Verificação de realidade da computação quântica
A promessa da computação quântica de quebrar criptografia e simular sistemas quânticos complexos vem sendo cada vez mais confrontada por dúvidas sobre sua praticidade, escalabilidade e prazos. Comentários destacam obstáculos de engenharia severos, como decoerência, sobrecarga da correção de erros e a falta de casos de uso claros no mundo real além de domínios de nicho, ao mesmo tempo em que criticam roteiros corporativos agressivos e financiamento movido por hype.
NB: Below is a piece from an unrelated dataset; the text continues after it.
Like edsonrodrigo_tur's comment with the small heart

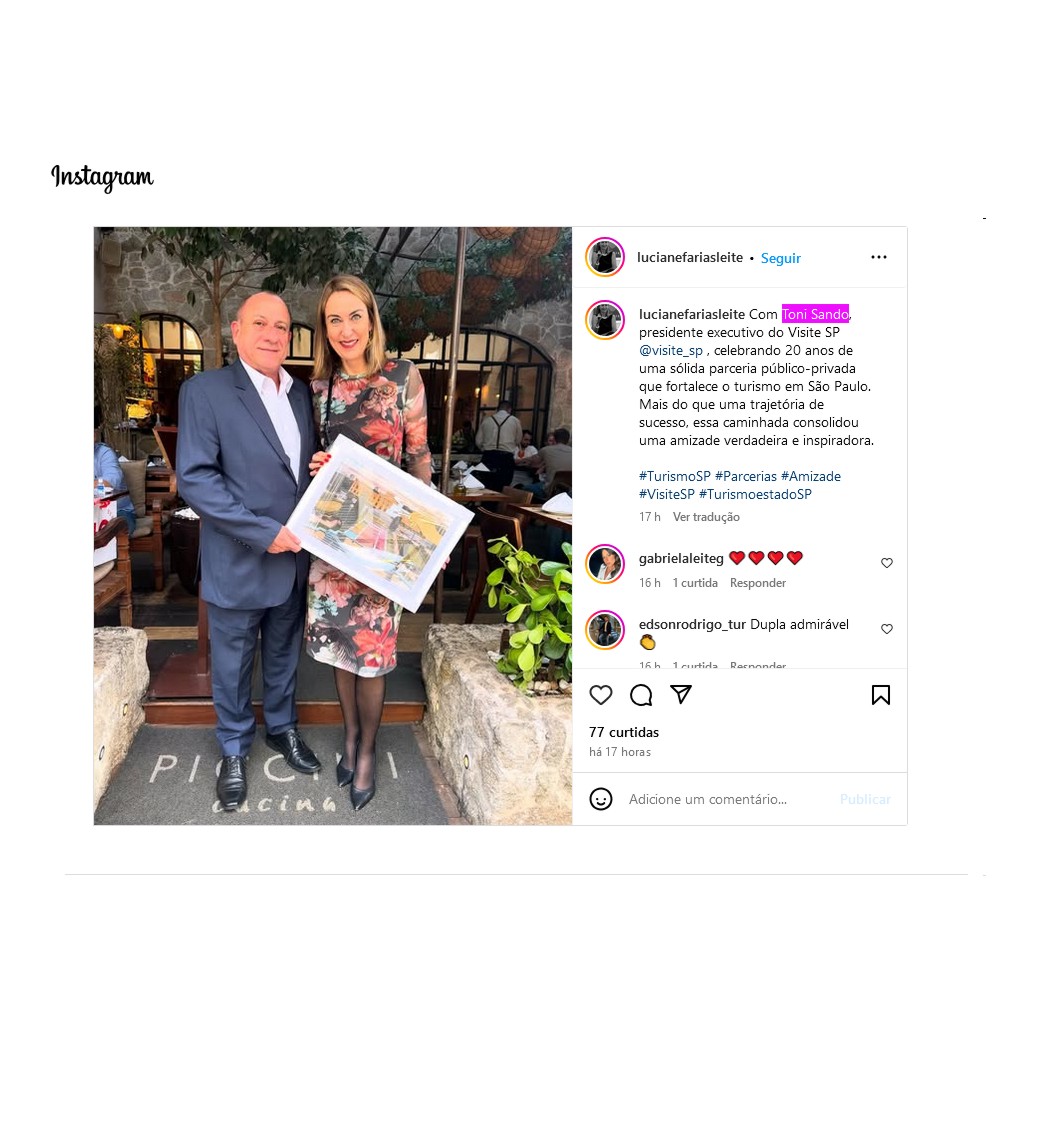pyautogui.click(x=887, y=629)
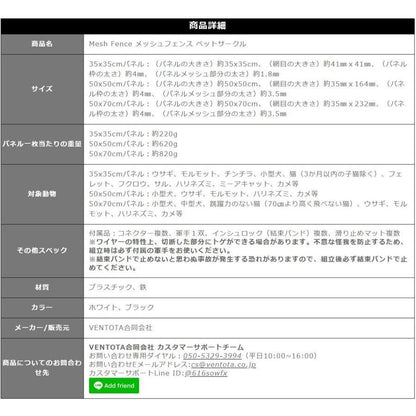416x416 pixels.
Task: Click the 商品についてのお問合わせ先 row label
Action: click(42, 368)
Alguns veem progresso científico constante, porém lento, semelhante à pesquisa em fusão, enquanto outros argumentam que a computação quântica pode acabar se mostrando mais parecida com fusão fria ou alquimia do que com um paradigma computacional transformador.
Estado da área e hype
- Muitos comentaristas veem a computação quântica (QC) como extremamente inicial, mais parecida com as máquinas de Babbage do que com os microcomputadores dos anos 1980.
- Há forte ceticismo sobre sua inevitabilidade: QC pode ser mais “carros voadores” do que “PCs iniciais”.
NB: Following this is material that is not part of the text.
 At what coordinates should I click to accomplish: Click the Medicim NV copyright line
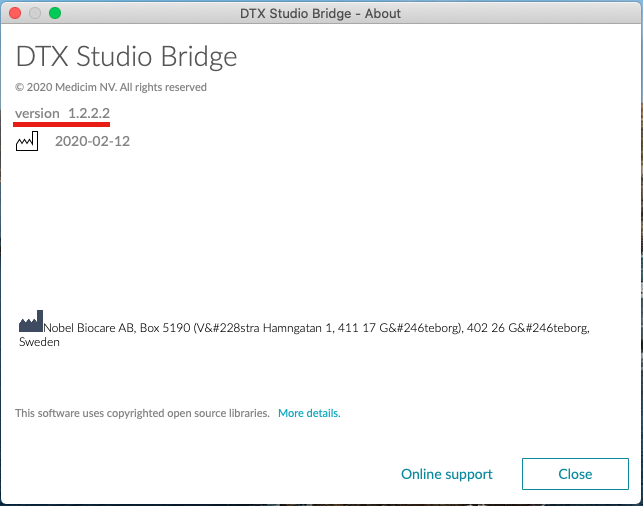pyautogui.click(x=111, y=87)
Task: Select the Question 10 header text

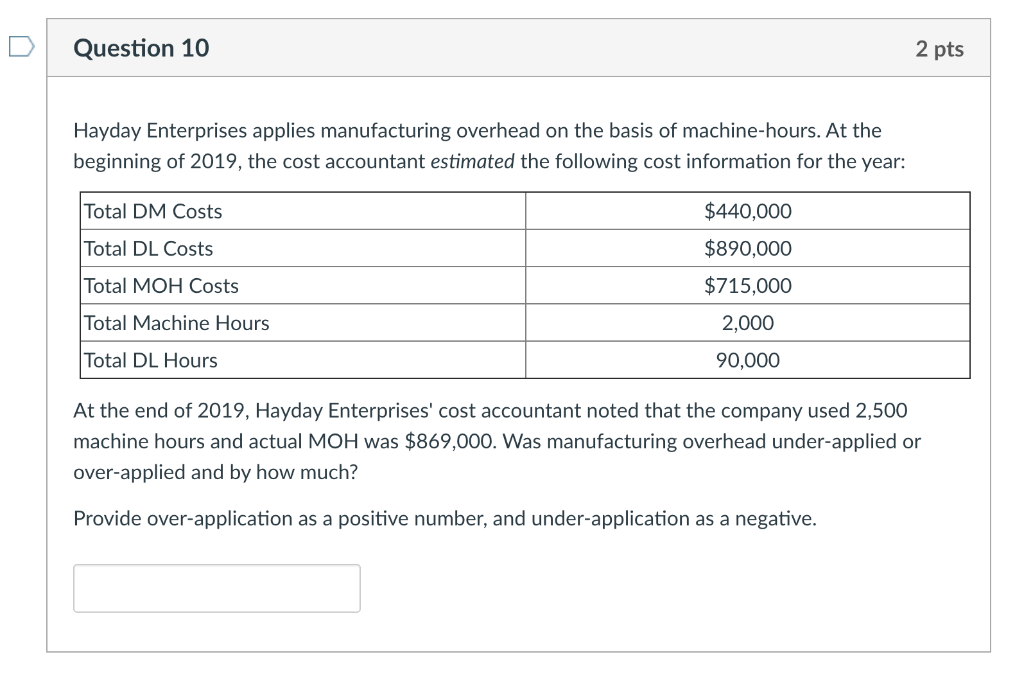Action: click(141, 46)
- O hype é amplamente atribuído ao marketing corporativo e à captação de recursos, e não aos pesquisadores de laboratório, que são descritos como mais cautelosos.
Cronogramas e roteiros de fornecedores
- Estimativas anteriores de especialistas para quebrar RSA‑2048 com QC eram de ~15–20 anos, mas a confiança nesses prazos diminuiu.
- Roteiros de empresas (por exemplo, centenas de qubits lógicos, bilhões em receita até meados da década de 2020, saltos no número de portas na IBM após 2028) são vistos como otimistas ou “limites superiores desejosos”.
- Algumas empresas específicas são mencionadas como em dificuldade (por exemplo, risco de deslistagem, saídas de liderança), alimentando o ceticismo.
Desafios técnicos centrais
- Decoerência e taxas de erro são os problemas centrais: as máquinas atuais conseguem executar apenas milhares de portas antes que o ruído domine.
- A correção de erros quânticos está teoricamente bem desenvolvida e pode, em princípio, lidar com muitos tipos de erro (inversões de bit/fase, decoerência), mas o custo de engenharia é enorme (milhões de qubits físicos por cada qubit lógico útil).
- Escalar tanto o número de qubits quanto a profundidade dos circuitos sem custo exponencial permanece sem solução; saltos abruptos em roteiros de profundidade de portas são postos em dúvida.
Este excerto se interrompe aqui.